▸ Exercises to complete
1. Answer these questions from the note on controller IPv6 traffic stopping:
(a) Does the loss of controller IPv6 traffic affect user traffic?
(b) How long does the link usually need to stay down when it is bounced?
(c) Which traffic does the static neighbor entry not allow?
2. List every item given under "Detection" in the note on controller IPv6 traffic stopping.

▸ Text block
Outstanding

Controller IPv6 traffic stops

  • Description: All IPv6 traffic to/from the controller itself ceases. This does not impact user traffic.
  • Detection:
    • The MD is reachable over IPv4, but not IPv6.
    • The MD is unable to ping its IPv6 gateway.
    • If the MD has established sessions (e.g., tunnels) to IPv6 addresses, those may continue to work.
    • IPv6 neighbor table is stuck. It neither adds nor removes items dynamically.
    • AKiPS availability
    • AKiPS status
  • Workaround:
    • IPv6 dependencies have been (mostly?) removed. User impact should be minimal to none at this point. See Enhancements/IPv6 for details.
    • Bounce the link to the impacted controller. This can be done from either the controller or the router side. Additionally, it seems we can take down a single link in the port channel and bring it back up. Usually the link needs to stay down for a few seconds.
    • While the above does (temporarily) restore IPv6, it seems the failover mechanisms are broken, meaning the workaround is user impacting. Current practice is to leave IPv6 broken.
    • Add a static neighbor entry:
      (isb-mm-1) [00:1a:1e:03:03:08] #show configuration committed | include neigh
      ipv6 neighbor 2607:b400:64:4000::1 vlan 299 00:31:46:17:df:f0
      
      This allows traffic to flow through the gateway, but does not allow traffic from the gateway itself.

▸ Dataset section
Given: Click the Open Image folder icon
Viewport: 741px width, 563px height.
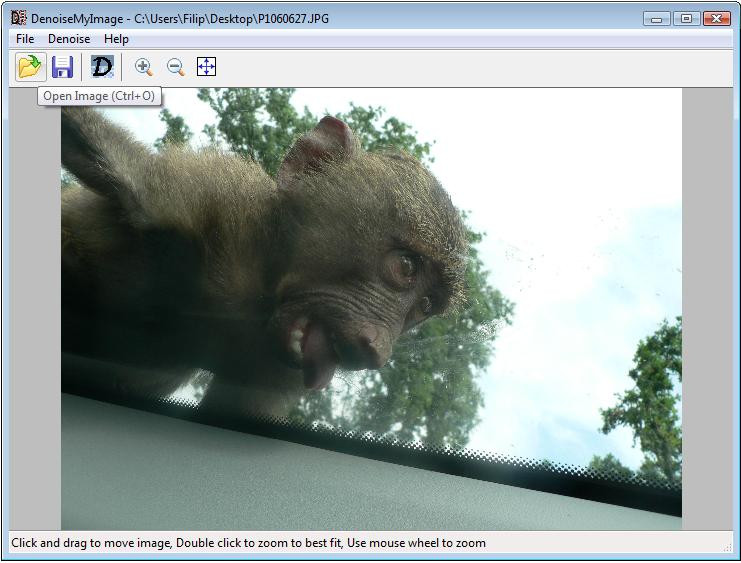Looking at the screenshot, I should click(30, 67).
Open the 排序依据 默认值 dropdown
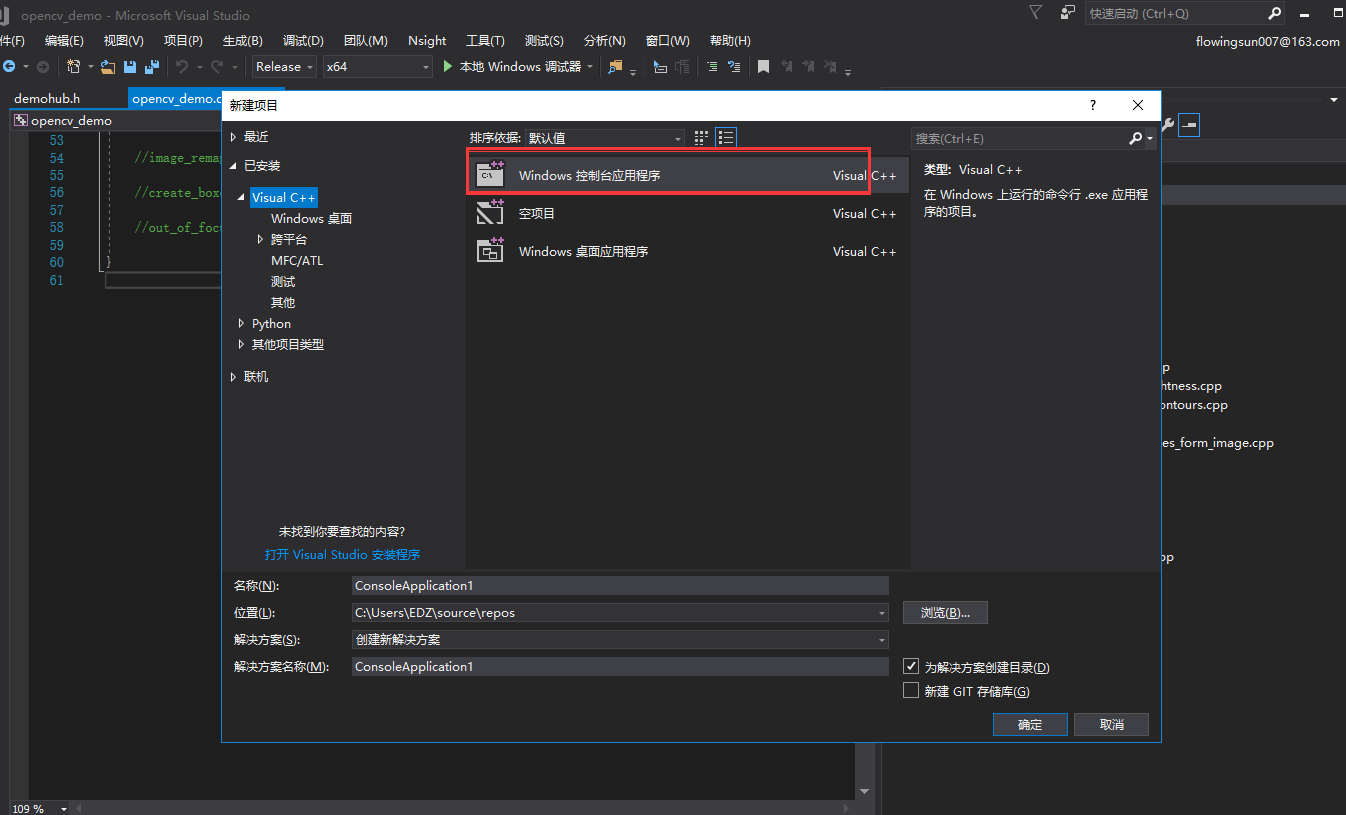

▸ Task answers
1.
(a) No, it does not impact user traffic.
(b) A few seconds.
(c) Traffic from the gateway itself.

2.
- The MD is reachable over IPv4, but not IPv6.
- The MD is unable to ping its IPv6 gateway.
- If the MD has established sessions (e.g., tunnels) to IPv6 addresses, those may continue to work.
- The IPv6 neighbor table is stuck and neither adds nor removes items dynamically.
- AKiPS availability
- AKiPS status